A publicação dos proclamas, documentos que fazem parte do processo matrimonial, anuncia para a comunidade que dois de seus membros presentes se unirão em Matrimônio. Padre Thiago destacou que esse ato jurídico também tem um valor simbólico que pode ser comparado ao rito de eleição do catecumenato. A partir daí, começa a preparação mais próxima ao sacramento, que pode culminar, por exemplo, com um retiro espiritual dos noivos.

Nesse sentido, o Assessor da CNBB enfatizou que as paróquias podem constituir equipes de celebração que ajudem os noivos na preparação da liturgia do sacramento, explicando-lhes o sentido do rito, a importância da escolha de músicas que correspondam ao sacramento celebrado. Padre Thiago, contudo, reconhece que a constituição dessas equipes não é algo simples e possível a todas as comunidades. Por isso, ele incentiva os padres a darem a catequese sobre o ritual do Matrimônio com os noivos e, quando possível, dialogarem com os profissionais que geralmente são contratados pelo casal para assessorá-los no dia do casamento.

Comunidade

O Teólogo salientou, porém, que as equipes paroquiais de celebração, assim como os catequistas, instrutores e casais acompanhantes dos noivos se distinguem desses profissionais, uma vez que têm uma missão que vai além da ação litúrgica do casamento, pois criam vínculos com os noivos e os inserem na vida da comunidade, alimentando neles o sentido de pertença eclesial que pode continuar após o casamento, como também acontece no catecumenato.
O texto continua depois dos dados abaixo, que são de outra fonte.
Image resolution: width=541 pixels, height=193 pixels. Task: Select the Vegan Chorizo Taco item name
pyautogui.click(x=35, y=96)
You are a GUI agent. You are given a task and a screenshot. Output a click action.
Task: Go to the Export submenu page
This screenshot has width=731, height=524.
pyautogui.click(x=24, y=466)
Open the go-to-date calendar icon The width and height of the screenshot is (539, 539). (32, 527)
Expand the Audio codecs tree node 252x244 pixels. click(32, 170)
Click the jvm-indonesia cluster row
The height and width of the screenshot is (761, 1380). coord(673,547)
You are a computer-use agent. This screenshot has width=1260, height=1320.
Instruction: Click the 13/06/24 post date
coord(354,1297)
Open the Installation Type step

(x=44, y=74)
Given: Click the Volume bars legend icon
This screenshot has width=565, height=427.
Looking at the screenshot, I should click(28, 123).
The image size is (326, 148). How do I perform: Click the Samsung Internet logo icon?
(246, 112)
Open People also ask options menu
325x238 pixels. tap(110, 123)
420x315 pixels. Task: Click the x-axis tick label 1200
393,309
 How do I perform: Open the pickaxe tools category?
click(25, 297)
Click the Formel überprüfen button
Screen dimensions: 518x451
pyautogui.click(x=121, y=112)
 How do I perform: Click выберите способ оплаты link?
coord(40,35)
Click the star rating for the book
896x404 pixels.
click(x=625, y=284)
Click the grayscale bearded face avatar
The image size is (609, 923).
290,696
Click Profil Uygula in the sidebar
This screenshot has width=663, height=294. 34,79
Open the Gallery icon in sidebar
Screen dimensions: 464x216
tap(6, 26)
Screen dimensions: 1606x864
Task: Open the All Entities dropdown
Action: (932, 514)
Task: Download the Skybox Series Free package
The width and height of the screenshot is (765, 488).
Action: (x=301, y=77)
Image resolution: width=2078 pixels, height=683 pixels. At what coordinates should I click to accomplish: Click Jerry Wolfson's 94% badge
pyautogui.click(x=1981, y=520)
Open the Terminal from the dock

Nos últimos anos, a Pastoral Familiar Nacional tem investido em subsídios do Setor Pré-Matrimonial, com propostas de encontros de adolescentes e jovens, namorados, noivos. A esse respeito, Padre Thiago reitera que, mais do que estruturas, é importante criar consciência de que a preparação das novas famílias é uma responsabilidade de toda a comunidade, pois a Igreja é uma comunidade de fé que se compromete com a vida daqueles que decidem constituir uma família diante de Deus e, assim, colaborar com sua missão na sociedade.